„Für die Temeswarerin Iulia Ionescu gibt es zwei Sorten von
Rumänen im Ausland: Es gibt diejenigen, die sich um andere Rumänen gruppieren,
um eine kleine Mikrowelt aufzubauen, die an Heimat erinnert, wo man unter sich
bleiben kann, und es gibt die Rumänen, die sich integrieren.“ Das schreibt der
Journalist Robert Tari, in einer
seiner Impressionen aus der deutschen Hauptstadt Berlin, die er wöchentlich in
der BANATER ZEITUNG / Temeswar veröffentlicht.

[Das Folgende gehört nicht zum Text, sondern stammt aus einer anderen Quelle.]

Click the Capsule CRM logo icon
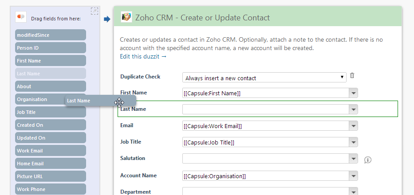Viewport: 414px width, 195px height. [x=20, y=17]
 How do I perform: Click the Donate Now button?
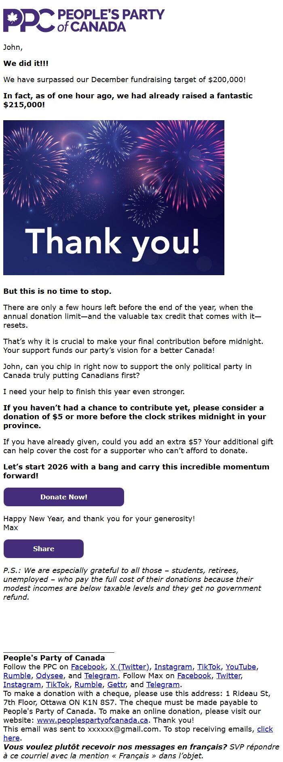tap(63, 497)
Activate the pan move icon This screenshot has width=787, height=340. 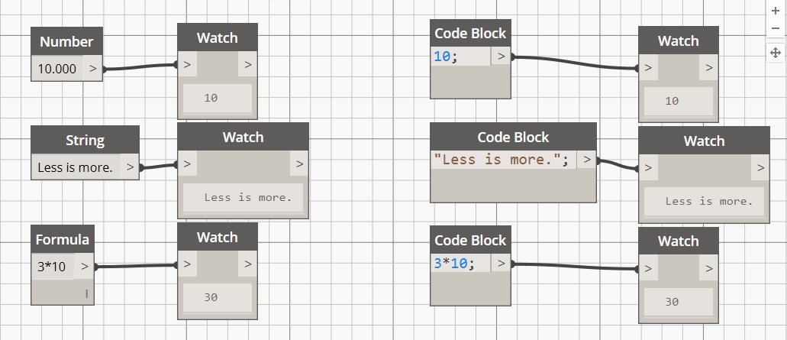click(x=776, y=53)
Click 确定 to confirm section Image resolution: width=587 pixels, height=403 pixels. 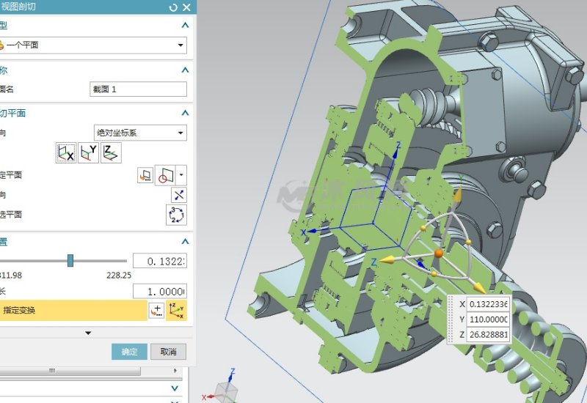(129, 352)
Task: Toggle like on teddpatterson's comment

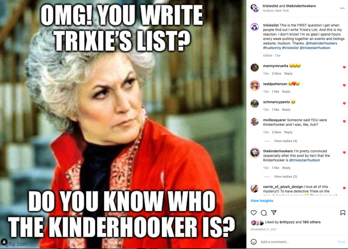Action: click(344, 85)
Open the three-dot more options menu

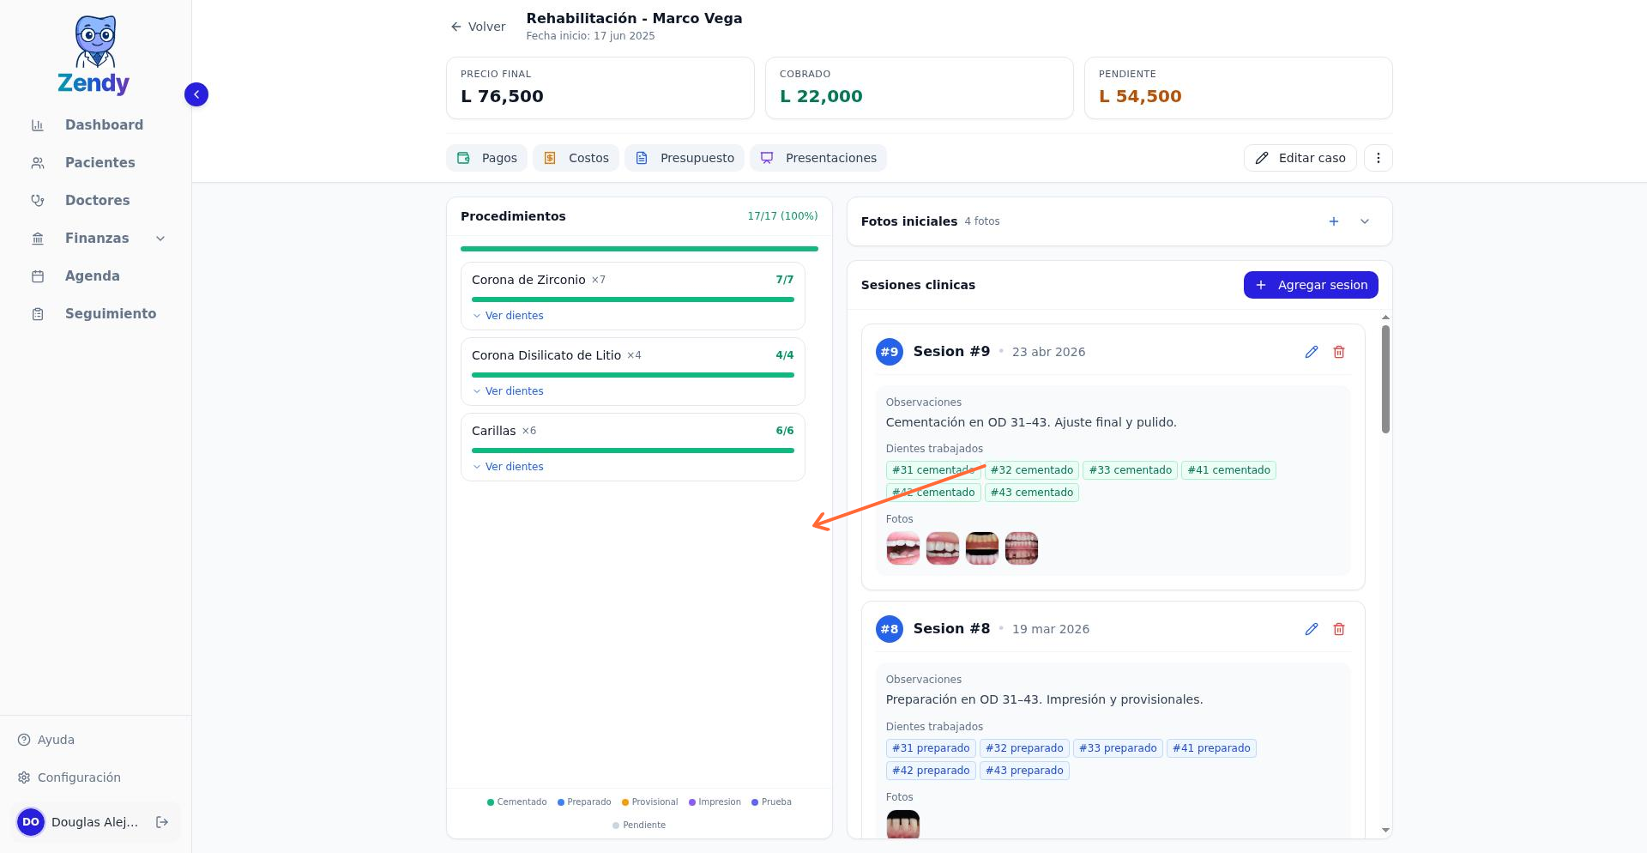pyautogui.click(x=1378, y=158)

Die Wahrnehmung der zitierten, aus Temeswar stammenden
Berlinerin hat wie alles zwei Seiten. Wenn ich das Restaurant Kronstadt
in Ingolstadt betrete, katapultieren mich die ersten Eindrücke sofort zurück in
die kulturelle Hülle, die uns Banater Schwaben bei unserem einstigen Leben im
Banat umgeben hat, und die von so manchem Dörfler erst beim Verlassen seiner
Ortschaft wahrgenommen wurde. Da tut sich mir wahrlich diese „kleine Mikrowelt“
auf, komischerweise hier noch eindeutiger als damals im Banat. Die Bedienung spricht
mich deutsch an, wird aber sofort um eine Spur, für sie wahrscheinlich
unbewusst, für mich aber spürbar, freundlicher, wenn sie merkt, dass ich
Rumänisch verstehe und sogar holprig spreche. Diese Mikrokosmoserscheinung
bemerke ich immer wieder vom Inder, über den Italiener und Griechen bis zum
Türken an seinem Obststand. Wäre es beim Rumänen anders, wäre das gefühlsmäßig
nicht normal.
Eine „Mikrowelt, die an Heimat erinnert“, ist hier wirklich
vorhanden. Man merkt es als stiller Beobachter auch an dem vertrauten Umgang
vieler Gäste, die sich hier begegnen, und an den fremden Sprachfetzen die zu
einem vom Nachbartisch herüberfliegen. Doch beginnt sich dieser Mikrokosmos
langsam zu erweitern, wenn einem plötzlich Worte in banatschwäbischer oder
siebenbürger Mundart zu Gehör kommen. Die Sprecher dieser Dialekte sind zwar
keine „integrierten Rumänen“, aber immerhin längst hier heimisch gewordene
ehemalige Bürger Rumäniens. Noch wähnt man sich in einem südosteuropäischen
Sprachkosmos, bis die ersten hungrigen und durstigen Sportler aus der
Kegelbahn, dem Turnsaal, Fußball- oder Tennisplatz in der Wirtsstube
auftauchen und die Mikrowelt in einer normalen, global geprägten Welt
vergessen lassen.
Die Betreiber des Restaurants Kronstadt versuchen,
anscheinend mit Erfolg, diese „Mikrowelt“ für Heimatnostalgiker am Leben zu
erhalten und gleichzeitig eine offene Gaststube für die hier beheimateten
Amateursportler des ESV-Sportvereins zu sein. Zu ihren Bemühungen um
Originalität und Weltoffenheit gehört auch das Konzept der Livemusik. Für den Tag
des Kindes, am 1. Juni, wird Autentic aus
Kronstadt/Braşov erwartet. Das Duo spielt
eine gepflegte rumänische Volks- Tanz- und Unterhaltungsmusik. Wer also
Teil der rumänischen Mikrowelt - in Ingolstadt oder anderswo (das Restaurant
liegt am Hauptbahnhof) - ist oder wer bei rumänischen Speisen und Getränken eine
lebensfrohe Kultur kennenlernen will, sollte sich diesen Rumänischen Abend zum Tag des Kindes im Restaurant Kronstadt nicht
entgehen lassen. Autentic wird seine authentische Musik schon ab 13:00
Uhr erklingen lassen. Und weil angeblich nur wertvoll ist, was auch etwas
kostet, darf man als Eintritt 7 € pro Person berappen.
Anton Potche
Das Restaurant Kronstadt wurde nach einem Brand am 2. Juli 2019 nicht mehr in Betrieb genommen. Das Gebäude in der Geisenfelderstraße wird zurzeit umgebaut und ab Herbst von den Johannitern benutzt.